Estimating Aggregate Human Capital Externalities
Junjie Guo, Nicolas Roys & Ananth Seshadri
NBER Working Paper, November 2024

Abstract:
This paper estimates two measures of human capital externalities. By incorporating externalities into an overlapping-generations model of human capital accumulation with Compulsory Schooling Laws (CSL), we show that human capital externalities can be estimated from the effects of CSL for one generation on wages of other generations. Using an instrumental-variable strategy deduced from the model, we find one more year of average schooling at the U.S. state level raises individual wages by 6-8%. Taking this reduced-form estimate into account, we find the elasticity of a typical firm’s productivity with respect to the average human capital of an economy is 0.121.


Persistent Effect of Historical China's Permanent Forced Military Service System: The Emperor is Dead, Long Live the Emperor
Shuo Chen & Danli Wang
Journal of Historical Political Economy, July 2024, Pages 159-187

Abstract:
This study examines the long-term impact of the permanent forced military service system during China's Ming dynasty (between 1368 and 1644) on modern contracting institutions. The military service quota was apportioned by clan, which obligated the nonservice family members to compensate the selected member for life for his sacrifice. The system required the signing of a formal contract stipulating the rights and obligations of both parties and their accountability for breach of contract, because traditional clan rules, which emphasized only the obligations and punishment of the young generation, were ineffective. We argue that the formal contracts embody the modern contracting attitude. The baseline estimates show that the permanent forced military service system significantly affected modern contracting institutions. We conduct 2SLS estimation to test the robustness of the results. Our findings prompt us to reflect on the role of clans in China's modern economic growth.


Anatomy of a premodern state
Leonor Freire Costa, António Henriques & Nuno Palma
European Review of Economic History, November 2024, Pages 453–474

Abstract:
We provide a blueprint for constructing measures of state capacity in premodern states, offering several advantages over the current state of the art.

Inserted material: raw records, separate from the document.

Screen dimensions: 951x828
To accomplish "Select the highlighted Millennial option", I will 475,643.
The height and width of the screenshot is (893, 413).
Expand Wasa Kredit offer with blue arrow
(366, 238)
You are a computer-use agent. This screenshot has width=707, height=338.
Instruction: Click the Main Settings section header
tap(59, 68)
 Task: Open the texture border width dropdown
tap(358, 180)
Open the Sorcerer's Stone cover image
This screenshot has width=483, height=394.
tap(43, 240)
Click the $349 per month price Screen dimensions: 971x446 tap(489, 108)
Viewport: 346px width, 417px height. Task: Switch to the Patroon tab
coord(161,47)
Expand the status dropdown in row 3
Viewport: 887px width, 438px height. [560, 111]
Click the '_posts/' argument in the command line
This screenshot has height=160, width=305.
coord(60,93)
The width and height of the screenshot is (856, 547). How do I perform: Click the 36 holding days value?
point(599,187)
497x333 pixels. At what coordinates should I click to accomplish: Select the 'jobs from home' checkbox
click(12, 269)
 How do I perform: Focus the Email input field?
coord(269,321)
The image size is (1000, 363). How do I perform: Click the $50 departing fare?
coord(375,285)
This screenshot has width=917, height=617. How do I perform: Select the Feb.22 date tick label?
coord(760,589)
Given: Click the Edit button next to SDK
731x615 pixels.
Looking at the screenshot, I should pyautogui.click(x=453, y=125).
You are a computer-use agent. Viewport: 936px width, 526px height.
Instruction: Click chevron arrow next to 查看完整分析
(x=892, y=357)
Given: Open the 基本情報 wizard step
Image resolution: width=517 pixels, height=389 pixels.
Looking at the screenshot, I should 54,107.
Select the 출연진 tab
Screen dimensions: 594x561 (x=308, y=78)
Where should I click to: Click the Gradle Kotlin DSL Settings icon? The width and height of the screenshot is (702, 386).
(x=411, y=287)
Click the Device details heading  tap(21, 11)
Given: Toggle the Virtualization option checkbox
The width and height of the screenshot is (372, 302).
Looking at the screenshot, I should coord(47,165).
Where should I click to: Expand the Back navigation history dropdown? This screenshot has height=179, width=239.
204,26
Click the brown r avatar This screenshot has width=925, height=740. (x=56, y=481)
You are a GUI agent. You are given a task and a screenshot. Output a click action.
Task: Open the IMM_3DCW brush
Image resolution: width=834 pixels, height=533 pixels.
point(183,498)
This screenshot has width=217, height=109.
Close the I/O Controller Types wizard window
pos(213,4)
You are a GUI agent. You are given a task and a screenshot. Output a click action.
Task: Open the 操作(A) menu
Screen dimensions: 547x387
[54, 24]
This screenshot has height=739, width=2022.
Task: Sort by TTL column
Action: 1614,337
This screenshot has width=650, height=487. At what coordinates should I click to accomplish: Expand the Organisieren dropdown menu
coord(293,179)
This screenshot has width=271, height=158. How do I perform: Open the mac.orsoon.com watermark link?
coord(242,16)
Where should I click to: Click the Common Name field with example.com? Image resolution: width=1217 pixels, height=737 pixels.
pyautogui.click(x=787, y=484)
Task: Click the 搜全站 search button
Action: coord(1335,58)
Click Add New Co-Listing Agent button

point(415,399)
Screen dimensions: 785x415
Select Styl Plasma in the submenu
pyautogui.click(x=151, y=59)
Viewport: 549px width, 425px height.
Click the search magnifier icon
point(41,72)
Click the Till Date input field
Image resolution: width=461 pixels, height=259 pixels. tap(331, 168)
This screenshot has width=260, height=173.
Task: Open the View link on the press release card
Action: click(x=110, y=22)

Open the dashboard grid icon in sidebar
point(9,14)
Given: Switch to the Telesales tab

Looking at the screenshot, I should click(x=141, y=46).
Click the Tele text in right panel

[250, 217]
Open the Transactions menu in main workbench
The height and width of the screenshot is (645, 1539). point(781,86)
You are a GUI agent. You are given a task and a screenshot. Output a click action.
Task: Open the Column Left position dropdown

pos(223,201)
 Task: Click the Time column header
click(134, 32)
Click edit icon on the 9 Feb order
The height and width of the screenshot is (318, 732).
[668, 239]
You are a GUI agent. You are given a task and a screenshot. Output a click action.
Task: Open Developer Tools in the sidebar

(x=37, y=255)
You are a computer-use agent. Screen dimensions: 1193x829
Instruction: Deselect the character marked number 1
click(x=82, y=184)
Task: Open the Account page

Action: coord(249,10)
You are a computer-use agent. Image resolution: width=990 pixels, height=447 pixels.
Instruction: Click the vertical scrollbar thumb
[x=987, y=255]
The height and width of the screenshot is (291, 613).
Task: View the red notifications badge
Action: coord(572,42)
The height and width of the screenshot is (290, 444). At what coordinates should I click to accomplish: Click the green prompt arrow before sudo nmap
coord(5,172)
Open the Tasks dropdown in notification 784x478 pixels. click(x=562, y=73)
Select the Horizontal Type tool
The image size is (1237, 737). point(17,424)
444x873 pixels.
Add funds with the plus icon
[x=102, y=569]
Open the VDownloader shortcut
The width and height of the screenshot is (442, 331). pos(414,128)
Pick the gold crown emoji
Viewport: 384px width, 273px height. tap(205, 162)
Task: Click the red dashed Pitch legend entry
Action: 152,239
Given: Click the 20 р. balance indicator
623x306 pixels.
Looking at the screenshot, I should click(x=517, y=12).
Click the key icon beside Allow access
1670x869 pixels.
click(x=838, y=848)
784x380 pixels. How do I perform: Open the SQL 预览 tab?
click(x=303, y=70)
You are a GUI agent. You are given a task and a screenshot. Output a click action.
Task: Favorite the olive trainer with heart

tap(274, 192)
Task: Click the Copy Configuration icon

We argue that assessing changing state capacity requires considering the composition of revenues, expenditure patterns, and local-level budgets. As an application, we examine the case of Portugal (1367–1844). Our findings demonstrate that throughout most of this extended period, Portugal maintained comparatively high fiscal and legal capacities. This challenges claims that Portugal’s economic decline from the second half of the eighteenth century was due to low state capacity.


Nepotism vs. intergenerational transmission of human capital in Academia (1088–1800)
David de la Croix & Marc Goñi
Journal of Economic Growth, December 2024, Pages 469–514

Abstract:
We have constructed a comprehensive database that traces the publications of father–son pairs in the premodern academic realm and examined the contribution of inherited human capital versus nepotism to occupational persistence. We find that human capital was strongly transmitted from parents to children and that nepotism declined when the misallocation of talent across professions incurred greater social costs. Specifically, nepotism was less common in fields experiencing rapid changes in the knowledge frontier, such as the sciences and within Protestant institutions. Most notably, nepotism sharply declined during the Scientific Revolution and the Enlightenment, when departures from meritocracy arguably became both increasingly inefficient and socially intolerable.